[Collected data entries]
—————
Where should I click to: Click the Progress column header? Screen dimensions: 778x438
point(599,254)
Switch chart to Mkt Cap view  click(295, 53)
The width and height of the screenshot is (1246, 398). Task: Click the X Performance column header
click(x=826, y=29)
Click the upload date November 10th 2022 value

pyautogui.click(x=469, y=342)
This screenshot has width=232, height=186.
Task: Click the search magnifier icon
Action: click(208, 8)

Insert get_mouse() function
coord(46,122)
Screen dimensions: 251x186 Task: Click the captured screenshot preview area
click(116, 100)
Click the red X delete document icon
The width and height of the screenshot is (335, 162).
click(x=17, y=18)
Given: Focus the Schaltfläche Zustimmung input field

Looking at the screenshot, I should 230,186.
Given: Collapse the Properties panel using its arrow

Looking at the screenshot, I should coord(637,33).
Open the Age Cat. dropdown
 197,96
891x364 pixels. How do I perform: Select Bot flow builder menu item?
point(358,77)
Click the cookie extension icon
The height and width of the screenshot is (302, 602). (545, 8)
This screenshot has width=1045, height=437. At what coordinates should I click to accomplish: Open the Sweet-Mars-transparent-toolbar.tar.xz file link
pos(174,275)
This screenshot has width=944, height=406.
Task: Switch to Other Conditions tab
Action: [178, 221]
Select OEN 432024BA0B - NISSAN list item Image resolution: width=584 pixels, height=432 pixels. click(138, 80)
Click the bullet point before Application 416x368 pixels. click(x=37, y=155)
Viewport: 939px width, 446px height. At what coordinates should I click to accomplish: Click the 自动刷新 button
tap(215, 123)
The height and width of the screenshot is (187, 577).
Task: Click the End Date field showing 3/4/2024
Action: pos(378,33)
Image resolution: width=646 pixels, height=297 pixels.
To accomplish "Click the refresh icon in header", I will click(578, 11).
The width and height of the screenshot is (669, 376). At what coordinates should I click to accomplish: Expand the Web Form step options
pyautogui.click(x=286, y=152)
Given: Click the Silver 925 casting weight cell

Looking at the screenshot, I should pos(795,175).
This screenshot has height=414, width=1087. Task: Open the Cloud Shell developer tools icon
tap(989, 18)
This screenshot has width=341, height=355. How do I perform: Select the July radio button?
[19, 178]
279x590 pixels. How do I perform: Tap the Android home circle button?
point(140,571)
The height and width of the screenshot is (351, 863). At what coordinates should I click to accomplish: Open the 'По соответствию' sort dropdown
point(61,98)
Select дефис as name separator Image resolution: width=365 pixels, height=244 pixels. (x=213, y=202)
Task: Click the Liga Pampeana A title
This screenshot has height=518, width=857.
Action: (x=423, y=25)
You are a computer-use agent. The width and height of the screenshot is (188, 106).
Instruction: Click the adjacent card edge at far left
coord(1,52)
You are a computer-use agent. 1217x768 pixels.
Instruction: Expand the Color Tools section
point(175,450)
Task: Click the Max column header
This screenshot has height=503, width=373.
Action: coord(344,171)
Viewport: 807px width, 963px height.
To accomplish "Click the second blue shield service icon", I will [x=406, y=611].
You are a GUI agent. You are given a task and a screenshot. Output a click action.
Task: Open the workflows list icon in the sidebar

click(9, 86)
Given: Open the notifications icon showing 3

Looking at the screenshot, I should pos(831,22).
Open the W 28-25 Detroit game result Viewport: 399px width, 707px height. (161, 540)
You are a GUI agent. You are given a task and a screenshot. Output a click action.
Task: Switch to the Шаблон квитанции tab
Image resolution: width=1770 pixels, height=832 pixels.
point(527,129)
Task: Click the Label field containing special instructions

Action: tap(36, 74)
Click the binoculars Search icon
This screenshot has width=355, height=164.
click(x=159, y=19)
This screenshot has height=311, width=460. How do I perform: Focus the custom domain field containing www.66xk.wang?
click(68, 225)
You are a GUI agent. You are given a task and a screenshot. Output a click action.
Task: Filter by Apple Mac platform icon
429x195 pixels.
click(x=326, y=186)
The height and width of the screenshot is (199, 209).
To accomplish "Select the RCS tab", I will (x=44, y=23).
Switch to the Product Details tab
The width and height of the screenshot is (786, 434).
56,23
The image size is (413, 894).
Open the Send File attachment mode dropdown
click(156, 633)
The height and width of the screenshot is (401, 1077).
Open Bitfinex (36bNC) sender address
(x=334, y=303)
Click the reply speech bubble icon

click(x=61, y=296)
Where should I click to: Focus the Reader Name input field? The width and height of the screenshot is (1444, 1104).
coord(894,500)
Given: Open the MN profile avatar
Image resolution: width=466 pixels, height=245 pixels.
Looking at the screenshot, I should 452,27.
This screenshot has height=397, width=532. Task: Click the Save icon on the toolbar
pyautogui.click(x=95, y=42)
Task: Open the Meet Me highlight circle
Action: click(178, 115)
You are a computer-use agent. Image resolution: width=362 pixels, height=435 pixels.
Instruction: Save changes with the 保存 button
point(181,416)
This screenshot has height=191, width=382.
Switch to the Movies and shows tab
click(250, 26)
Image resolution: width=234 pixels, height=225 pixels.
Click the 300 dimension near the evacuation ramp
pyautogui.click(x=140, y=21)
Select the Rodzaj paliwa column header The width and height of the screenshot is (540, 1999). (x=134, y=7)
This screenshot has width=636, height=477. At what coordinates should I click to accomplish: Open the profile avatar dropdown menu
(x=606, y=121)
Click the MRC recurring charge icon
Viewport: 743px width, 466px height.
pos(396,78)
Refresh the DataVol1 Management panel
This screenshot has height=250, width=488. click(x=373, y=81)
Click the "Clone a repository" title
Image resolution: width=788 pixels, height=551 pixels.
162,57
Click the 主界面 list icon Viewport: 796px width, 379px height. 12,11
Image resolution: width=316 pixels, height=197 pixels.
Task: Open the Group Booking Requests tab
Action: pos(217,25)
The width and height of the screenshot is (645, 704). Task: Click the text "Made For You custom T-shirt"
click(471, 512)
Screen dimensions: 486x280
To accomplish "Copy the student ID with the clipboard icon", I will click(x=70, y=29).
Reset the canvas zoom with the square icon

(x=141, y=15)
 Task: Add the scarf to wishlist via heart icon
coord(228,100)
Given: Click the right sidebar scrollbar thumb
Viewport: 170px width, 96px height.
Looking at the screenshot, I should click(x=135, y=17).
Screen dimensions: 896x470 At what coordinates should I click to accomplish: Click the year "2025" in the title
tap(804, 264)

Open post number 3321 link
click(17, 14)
—————
Transcribe exactly, please, the lines from the one with "Screen dimensions: 486x280" to the last line of the entries above, ends included.

**Solution to the exercise:**
Screen dimensions: 486x280
To accomplish "Copy the student ID with the clipboard icon", I will click(x=70, y=29).
Reset the canvas zoom with the square icon

(x=141, y=15)
 Task: Add the scarf to wishlist via heart icon
coord(228,100)
Given: Click the right sidebar scrollbar thumb
Viewport: 170px width, 96px height.
Looking at the screenshot, I should click(x=135, y=17).
Screen dimensions: 896x470 At what coordinates should I click to accomplish: Click the year "2025" in the title
tap(804, 264)

Open post number 3321 link
click(17, 14)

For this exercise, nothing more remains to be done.